Among neuronal ion channels implicated in pain, K2Ps are the new kids on the block. “It’s a very young field…. But it’s fundamental to the excitability of the cell,” said Sally Lawson, University of Bristol, UK, who studies K2P channels but was not involved in the structural work. She hopes that the new structures will help researchers dissect the functions of K2P channels, and target them to treat pain.
K2P channels are regulated by a variety of factors, including membrane lipids, pH, mechanical force, and temperature. They are the targets of pungent chemicals in Szechuan peppers and volatile anesthetics like chloroform (for a review, see Enyedi and Czirják, 2010). Two K2P channels, the TWIK-related K+ channel 1 (TREK-1) and TWIK-related arachidonic acid-activated K+ channel (TRAAK), appear to dampen pain signaling in mice: Knocking out either channel renders dorsal root ganglion neurons hyper-responsive to heat and produces mechanical allodynia and hyperalgesia. The mouse work suggests that K2Ps counteract the excitatory effects of transient receptor potential (TRP) channels, so that together the channels tune the cells’ response to environmental inputs (Alloui et al., 2006; Noël et al., 2009).
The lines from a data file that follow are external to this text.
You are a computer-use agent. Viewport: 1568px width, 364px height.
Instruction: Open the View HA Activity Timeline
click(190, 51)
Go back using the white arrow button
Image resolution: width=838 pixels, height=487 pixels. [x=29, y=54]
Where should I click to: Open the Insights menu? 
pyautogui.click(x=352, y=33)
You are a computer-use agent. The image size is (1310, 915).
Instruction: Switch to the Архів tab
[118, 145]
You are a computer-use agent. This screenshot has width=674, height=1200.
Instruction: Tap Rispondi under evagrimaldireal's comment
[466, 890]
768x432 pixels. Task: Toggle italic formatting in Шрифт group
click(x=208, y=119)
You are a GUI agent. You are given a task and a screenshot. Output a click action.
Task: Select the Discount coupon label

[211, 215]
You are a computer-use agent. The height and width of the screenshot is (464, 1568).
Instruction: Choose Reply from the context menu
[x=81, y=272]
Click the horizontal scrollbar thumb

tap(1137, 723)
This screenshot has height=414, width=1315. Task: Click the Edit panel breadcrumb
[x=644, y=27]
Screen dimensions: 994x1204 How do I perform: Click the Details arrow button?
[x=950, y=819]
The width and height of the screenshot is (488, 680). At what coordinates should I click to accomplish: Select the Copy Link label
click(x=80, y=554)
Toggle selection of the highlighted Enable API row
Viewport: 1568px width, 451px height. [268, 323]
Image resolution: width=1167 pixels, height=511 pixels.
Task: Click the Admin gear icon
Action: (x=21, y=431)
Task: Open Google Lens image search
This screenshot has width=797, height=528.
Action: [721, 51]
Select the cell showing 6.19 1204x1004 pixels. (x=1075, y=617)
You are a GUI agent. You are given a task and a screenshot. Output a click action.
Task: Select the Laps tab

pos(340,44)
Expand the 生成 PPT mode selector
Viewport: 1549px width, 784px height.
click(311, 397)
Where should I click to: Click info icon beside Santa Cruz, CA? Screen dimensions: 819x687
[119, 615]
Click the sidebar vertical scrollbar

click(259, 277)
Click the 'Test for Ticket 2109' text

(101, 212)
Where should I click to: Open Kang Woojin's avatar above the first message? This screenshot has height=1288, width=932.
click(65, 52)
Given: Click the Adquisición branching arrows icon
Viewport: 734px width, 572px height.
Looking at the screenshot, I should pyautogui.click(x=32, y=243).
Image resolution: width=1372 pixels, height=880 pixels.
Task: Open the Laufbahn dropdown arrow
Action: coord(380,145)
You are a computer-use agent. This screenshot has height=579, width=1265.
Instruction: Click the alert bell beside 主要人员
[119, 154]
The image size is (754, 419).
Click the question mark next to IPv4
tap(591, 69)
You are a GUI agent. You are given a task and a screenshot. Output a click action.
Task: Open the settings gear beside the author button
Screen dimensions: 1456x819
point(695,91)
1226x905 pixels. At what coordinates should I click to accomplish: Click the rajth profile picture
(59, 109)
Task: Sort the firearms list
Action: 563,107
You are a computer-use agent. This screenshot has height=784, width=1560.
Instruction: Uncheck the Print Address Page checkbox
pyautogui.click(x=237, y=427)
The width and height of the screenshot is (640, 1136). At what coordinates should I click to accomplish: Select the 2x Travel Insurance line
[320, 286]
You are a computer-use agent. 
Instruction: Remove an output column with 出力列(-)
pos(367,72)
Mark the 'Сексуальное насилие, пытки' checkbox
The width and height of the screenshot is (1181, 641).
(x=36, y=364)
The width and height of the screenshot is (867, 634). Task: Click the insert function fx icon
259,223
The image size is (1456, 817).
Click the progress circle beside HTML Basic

In rodent models of inflammatory and neuropathic pain, K2P channel expression drops, suggesting that dysregulation of the channels may contribute to persistent pain (La and Gebhart, 2011; Marsh et al., 2012; Tulleuda et al., 2011; Descoeur et al., 2011). In humans, a loss-of-function mutation in the K2P channel TWIK-related spinal cord K+ channel (TRESK) has been linked to familial migraine with aura (Lafrenière et al., 2010).
The architecture of K2P channels is distinctive—most potassium channels are tetramers, but K2Ps are dimers in which each subunit contributes two of the four required pore-forming domains. The new structures, of the TWIK-1 (Tandem of P domains in a weak inward rectifying K+ channel-1) and TRAAK proteins, reveal a novel extracellular cap domain that largely blocks the channel and steers ions to a side entry to the pore. The structures suggest features that may help keep the pore open, and membrane-interacting domains offer potential sites where membrane lipids and mechanical force might regulate channel opening. Gaps in the walls of the pore may allow hydrophobic compounds to access the pore from within the membrane.
Because the K2P family is large and diverse, a crucial challenge for research is to distinguish the functions of the different channels, Lawson and her colleague Cristian Acosta told PRF. Work on the K2P family has been hampered by the lack of channel-specific agonists or antagonists. Lawson and Acosta hope that these initial K2P pictures will be followed by additional structures, and by the development of specific channel modulators that can be used to define the roles of the channels in pain. With luck, the study of K2P channels might one day yield up a new class of pain-fighting drugs.